A short explanation of how target selection works for spells and items in WoW Pilot, and how it differs from trigger conditions.

Each WoW Pilot rotation item has two important settings: Target Selection and Conditions.

In short: target selection defines who the spell or item will be used on, while conditions define when that action is allowed to happen.

How WoW Pilot chooses an action

The rotation is read from top to bottom. The higher an item is in the list, the higher its priority.

When the addon checks the rotation, it looks for the first item that can be used right now. Each item first goes through built-in base checks:

  1. the item is enabled;
  2. the spell or item is ready;
  3. the character has enough resources;
  4. the selected target is in range, if range can be checked correctly for that item.

WoW Pilot runs these checks automatically before using the item. So in most cases, you do not need to add separate conditions for spell readiness, cooldown, mana, or range.

There is one important detail about range: the automatic check works best for single-target spells that are used on a specific unit. If the spell is group-wide, area-based, or not directly cast on one target, range checking may be unavailable or may not behave as expected. In those cases, it is better to add a separate Spell Reaches Target condition and check range through another single-target spell with a similar range.

For example, Mark of the Wild is cast on one target. You can use it to measure range for Gift of the Wild, so the rotation does not suggest the group buff while one party member is too far away.

Only after the base checks does WoW Pilot evaluate the conditions you added manually. If all added conditions are true, the item can be selected.

If all checks pass, WoW Pilot shows this item in the addon window, and the combat assistant presses the required key.

What target selection means

Target Selection only controls where the action is applied.

For example:

  • Target - use on the character’s current target;
  • Player - use on yourself;
  • Focus - use on focus;
  • Pet - use on your pet;
  • Teammate - scan allies in the party or raid, find the first one that matches all item conditions, and use the item on that ally.

Do not mix this up with conditions. If an item is set to Player, the spell is used on your character. If it is set to Focus, it is used on focus. If it is set to Teammate, this is not one fixed target. It is a special search mode: WoW Pilot checks party or raid allies one by one.

With Teammate selected, each checked ally is temporarily treated as the target for that item’s conditions. So if you want to check that ally, use target conditions. For example: target health < 50% means “find an ally whose health is below 50% and heal that ally.”

What conditions mean

Conditions answer the question: “Can this item be used right now?”
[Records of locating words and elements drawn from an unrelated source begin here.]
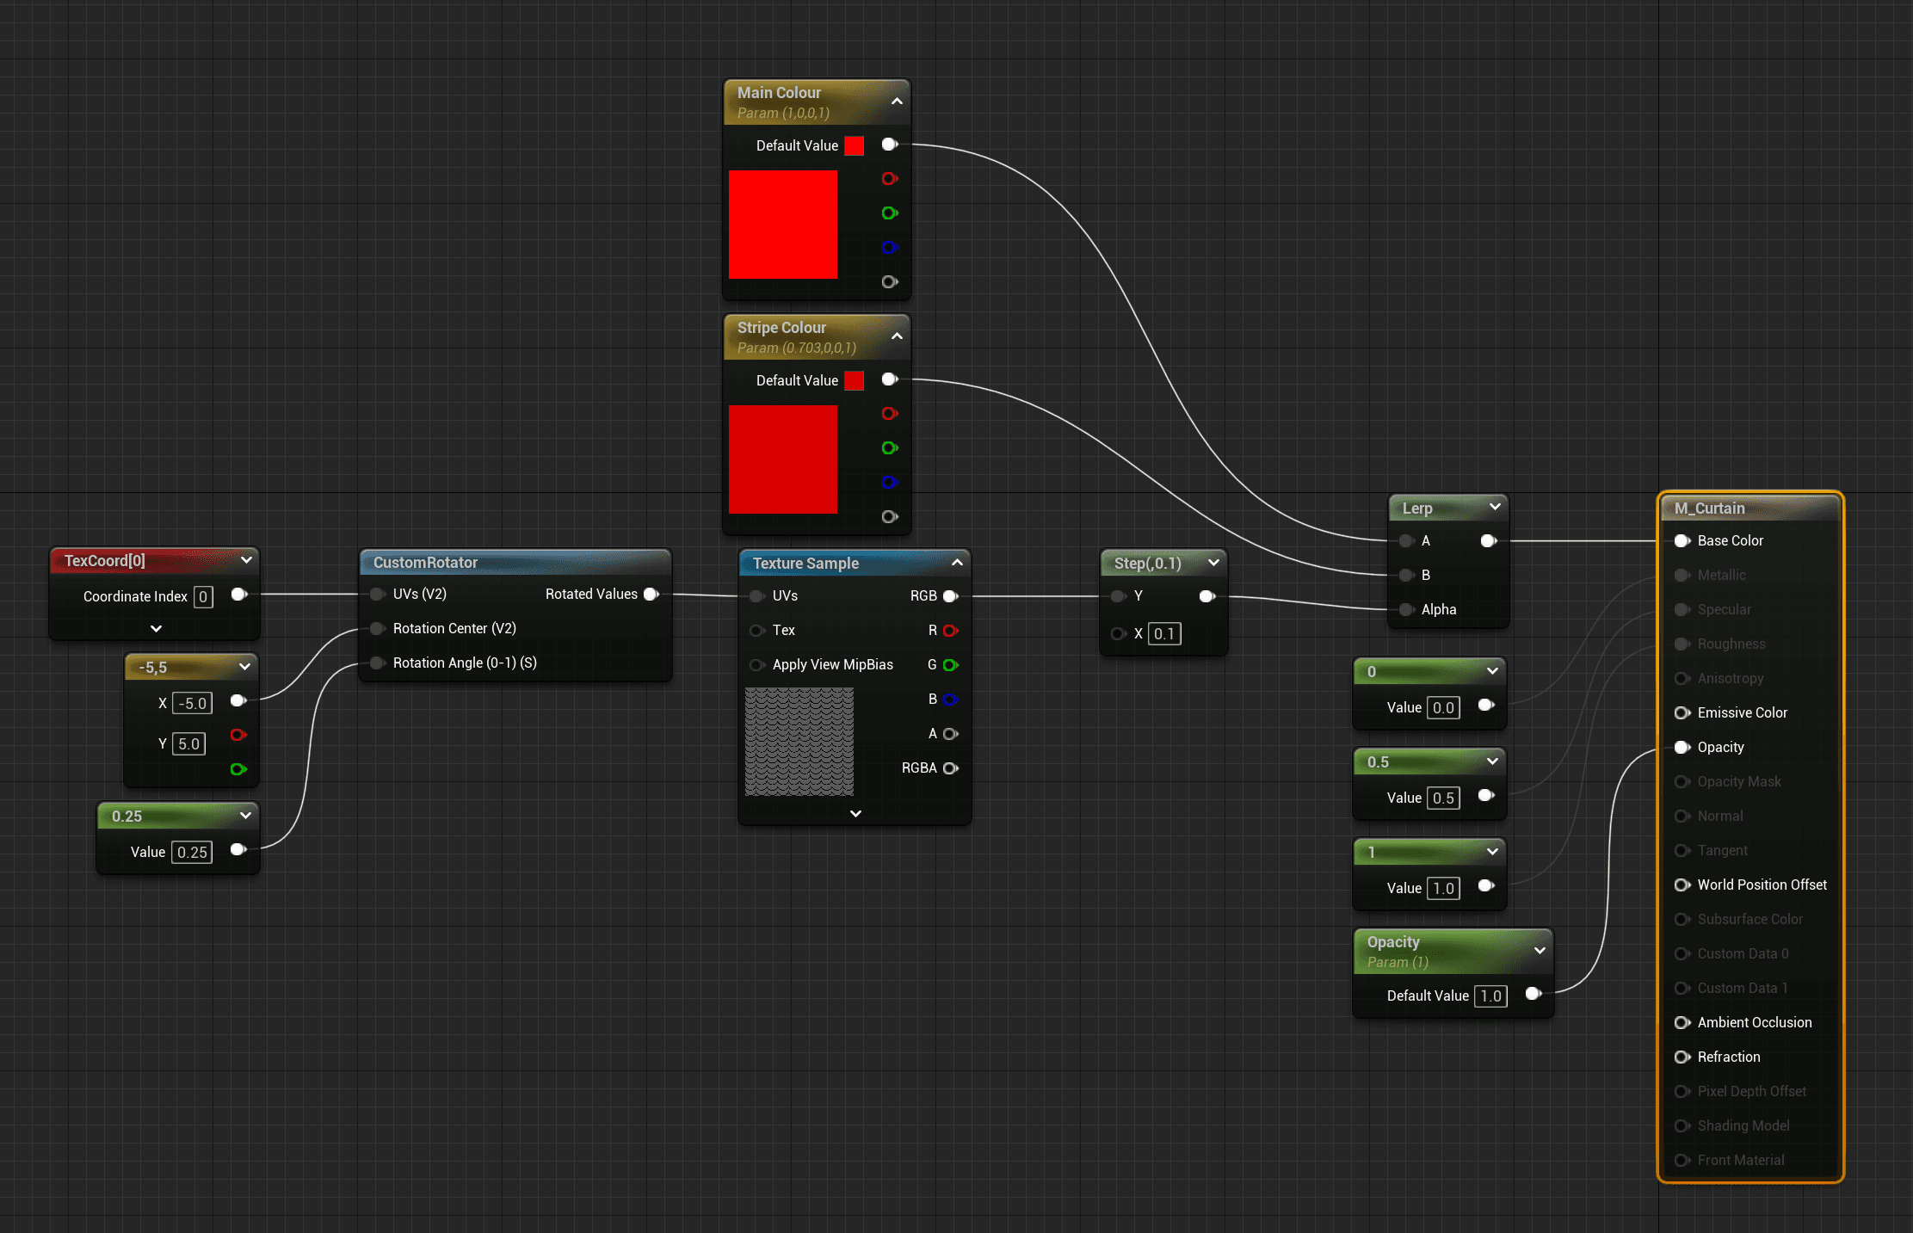This screenshot has width=1913, height=1233.
Task: Click the Texture Sample RGB output pin
Action: coord(950,596)
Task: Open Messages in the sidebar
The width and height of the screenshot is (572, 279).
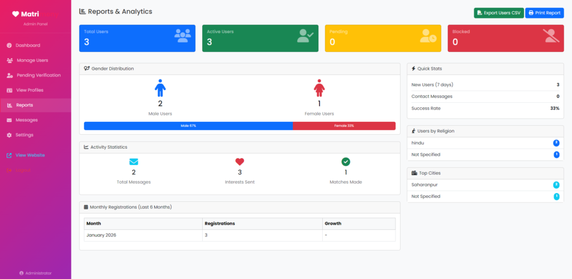Action: [x=26, y=120]
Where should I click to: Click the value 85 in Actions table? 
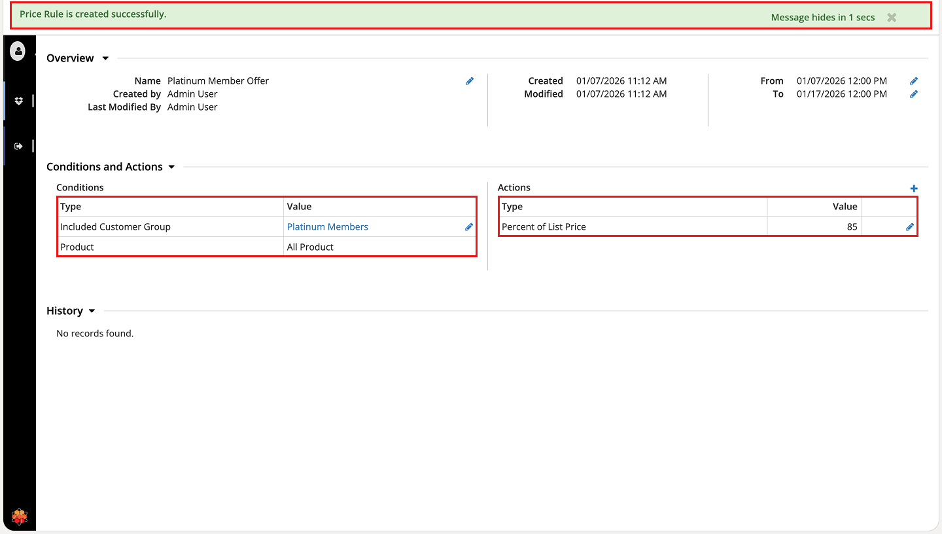tap(851, 227)
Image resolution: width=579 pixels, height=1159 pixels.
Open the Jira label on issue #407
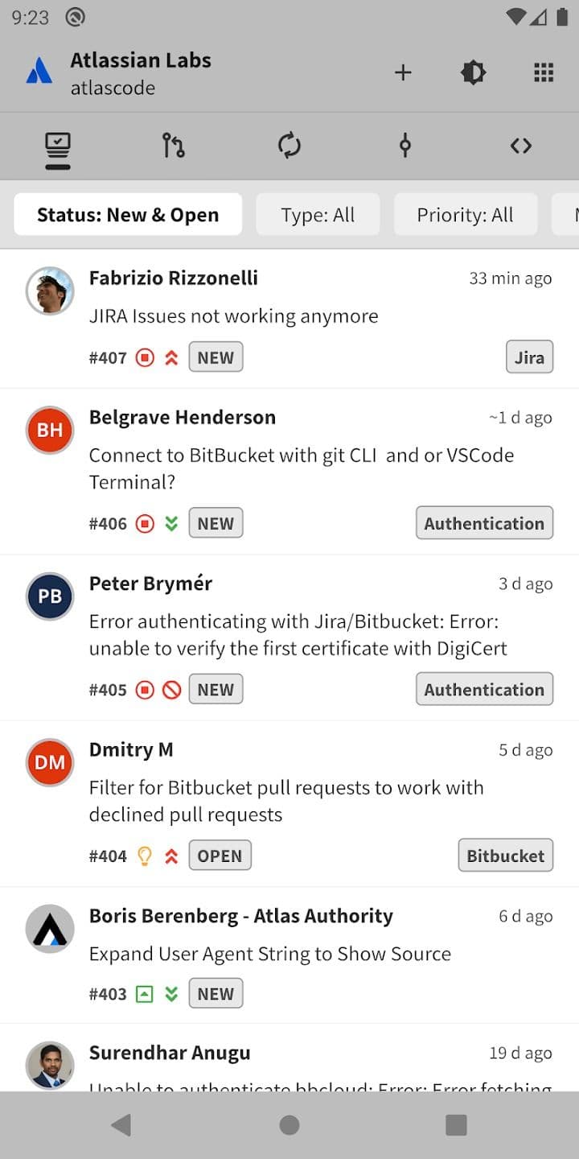529,357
Conditions can check different things:

  • player state: health, mana, buffs, movement, combat;
  • selected target state: health, debuffs, range, casting;
  • focus, pet, party, or raid state;
  • spell readiness, cooldowns, rotation modes, and other parameters.

All conditions inside one item work together. If you add several conditions, all of them must be true. If even one condition fails, the item is skipped, and WoW Pilot checks the next item below it.

Simple example

Suppose we configure a heal:

  • item: Flash Heal;
  • target selection: Teammate;
  • conditions: target health is below 60%, and the spell is in range.

In this case, WoW Pilot will not simply cast the heal on the current target. It will scan party or raid allies, temporarily check each one as the target, find the first ally with low health, and suggest casting the spell on that unit.

Another example:

  • item: Fireball;
  • target selection: Target;
  • conditions: player is in combat, target is hostile.

This item will be used on the current target only when every check is true.

Common mistake

Beginners often try to use conditions to decide who should receive a spell. But conditions do not choose the cast direction. They only allow or block the item.

The correct logic is:

  • first set target selection - who the item should be used on;
  • then add conditions - when the item should trigger.